Marcio is also the coordinator of the German Practice Group, the TozziniFreire area created specifically to assist companies in Germany, Austria, and Switzerland (DACH region) with their businesses in Brazil.

EDUCATION

  • LL.M. in Comparative Jurisprudence from the New York University, 1997.
  • Specialized in Comparative Law at the University of Wisconsin in 1989.
  • Masters' in International Law from the Law School of Universidade de São Paulo (USP), 1989.
  • Graduate of the Law School of Pontifícia Universidade Católica de São Paulo (PUC-SP), 1986.


ADDITIONAL ACTIVITIES

  • Coordinator of the Brazilian Institute of Business Law (Ibrademp) at New York.
  • Board member of the Pacific Rim Advisory Council
  • Board member of the Brazilian American Chamber of Commerce, in New York.
  • Member of the Association of the Bar of the City of New York, in which he serves as a member of the Committee on Inter-American Affairs since 2001.
  • Member of the New York State Bar Association (NYSBA).
  • Member of the American Foreign Law Association (AFLA).
  • Member of the New York State Unified Court System.
  • Member of the International Bar Association (IBA).
  • Member of the American Bar Association (ABA).


PUBLICATIONS

  • Brazil chapter from the publication From Bid to Closing, Mergers and Acquisitions Handbook (London: Global Counsel, 2001).
  • The Electric Power Industry in Brazil chapter from the publication International Power Finance Review (Ontario: International Press Publications, 1998).


RECOGNITION

 

  • Marcio is consistently recognized as a leading M&A lawyer in international legal guides such as Chambers Global, Legal 500 and the Latin Lawyer 250.


Alex Hao is a partner at JunHe’s New York office and a member of the firm’s Strategy Committee. Alex has been practicing law in New York since 2003.

Alex has significant experience in corporate, M&A, finance and FDI matters involving China. He also advises US clients on complying with China’s rapidly developing laws in areas such as anti-bribery, anti-monopoly, labor and employment, and national security. In addition, Alex acts as outside general counsel for many Chinese clients doing business in the U.S. (including some of China’s largest developers, banks and manufacturers) and links them with U.S. lawyers and other professionals.

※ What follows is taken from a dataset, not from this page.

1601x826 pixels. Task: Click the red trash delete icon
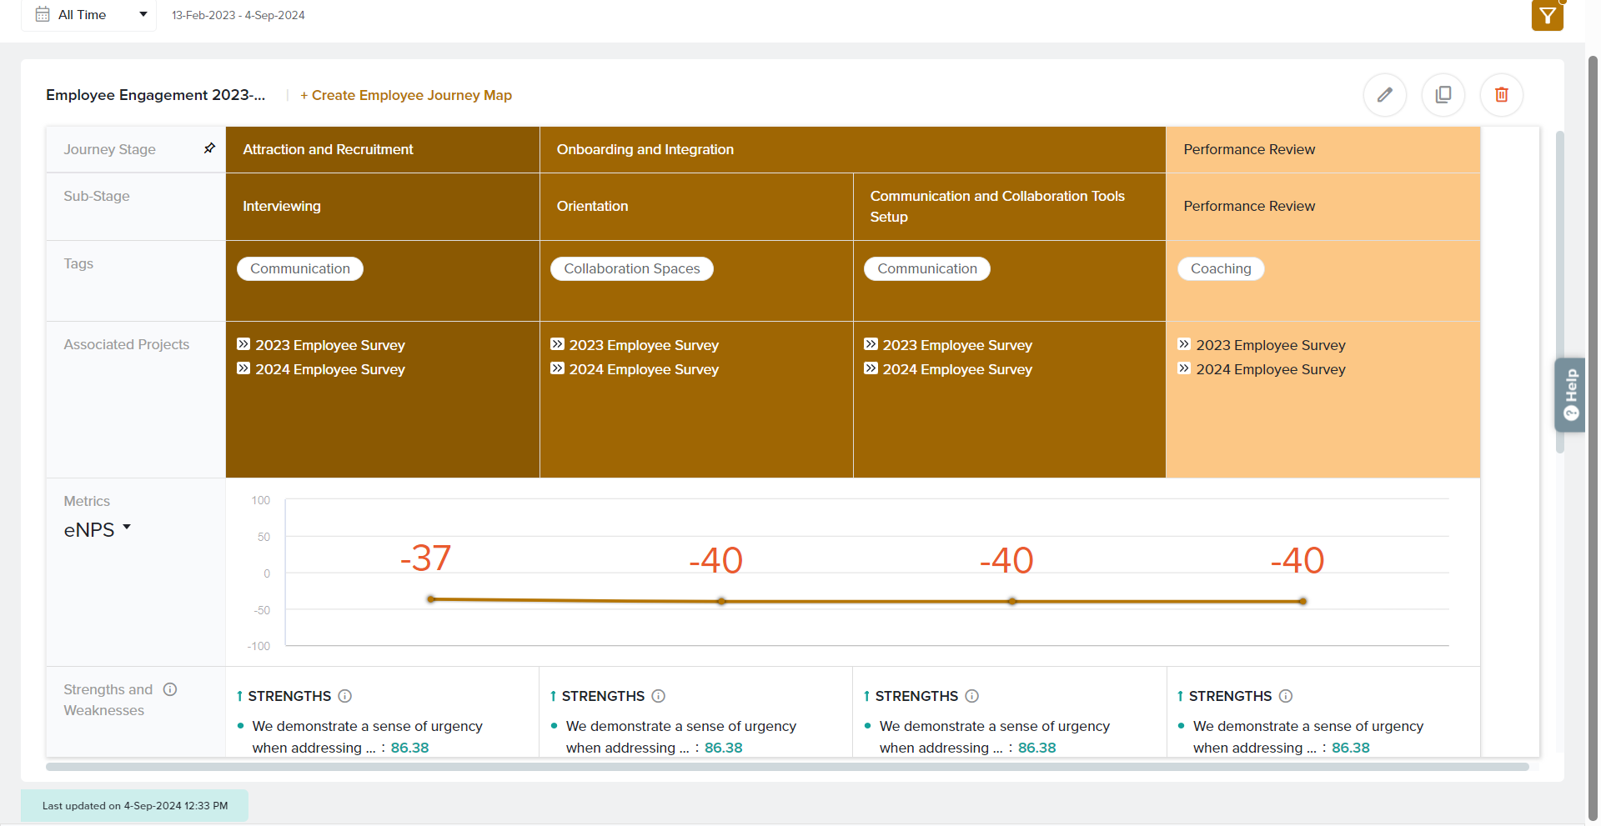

Clients report that “Alex has superb instincts, utmost discretion, a keen judgment, a unique ability to de-mystify the complex, and a phenomenal ability to bring in all the expertise that is needed, but never more than what's needed.” Because “he's always exactly where you need him, when you need him” and “extremely creative and responsive”, clients “would recommend Alex in a heartbeat" and “just can't imagine doing anything legal in China without his counsel.”

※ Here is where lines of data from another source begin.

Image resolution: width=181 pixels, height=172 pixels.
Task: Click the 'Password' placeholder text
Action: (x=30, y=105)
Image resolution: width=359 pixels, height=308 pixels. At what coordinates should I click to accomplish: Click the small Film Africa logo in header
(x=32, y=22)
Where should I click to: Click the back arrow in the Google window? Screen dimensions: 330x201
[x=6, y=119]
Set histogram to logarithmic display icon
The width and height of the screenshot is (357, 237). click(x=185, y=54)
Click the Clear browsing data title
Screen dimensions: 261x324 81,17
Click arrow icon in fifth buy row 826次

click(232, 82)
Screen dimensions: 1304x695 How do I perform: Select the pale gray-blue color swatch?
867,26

Alex frequently speaks and writes on China-related legal and business issues, and has been interviewed by leading Chinese and U.S. media. He is an adjunct professor at Fudan University’s Fanhai International School of Finance in Shanghai, and co-chairs Practising Law Institute’s annual seminar on Doing Business in and with Emerging Markets in New York. Alex reads history avidly, studies Spanish and German, and travels the continents.

Education

  • J.D., Northwestern University School of Law
  • LL.B., summa cum laude, Peking University

Professional Associations

New York State Bar Association; American Bar Association


Alexandra Burban is a Managing Director in Evercore’s corporate advisory business, leading our cross-border advisory activities in Asia.  Ms. Burban was previously in the firm’s Strategy & Corporate Development group, leading initiatives with respect to acquisitions, joint ventures and alliances, organic growth strategy and other corporate development opportunities.

Since joining Evercore, Ms. Burban has advised the Special Committee of Hilton on an investment from HNA Group, Francisco Partners on the sale of Source Photonics to a consortium of Chinese private equity funds, Anbang Insurance on its proposed acquisition of Fidelity & Guaranty Life, Mizuho on its acquisition of a minority stake in Matthews International Capital, the Special Committee of the board of Alibaba on the restructuring of its interests in the SME Loan Business and Alipay, the management of the Customized Fund Investment Group of Credit Suisse on its sale to Grosvenor Capital Management, and Evercore on its acquisitions of interests in ISI, Lexicon Partners, ABS Investment Management, Atalanta Sosnoff  and Mt. Eden Investment Management. 

Prior to joining Evercore, Ms. Burban was a Vice President in the Strategic Partners Group at Lehman Brothers (now known as Dyal Capital), focused on strategic investments in alternative investment managers and was previously Head of the Strategy & Product Development group of Lehman Brothers’ Investment Management Division in London.  Ms. Burban began her career in Lehman Brothers’ Investment Banking Division with a focus on insurance companies and asset managers.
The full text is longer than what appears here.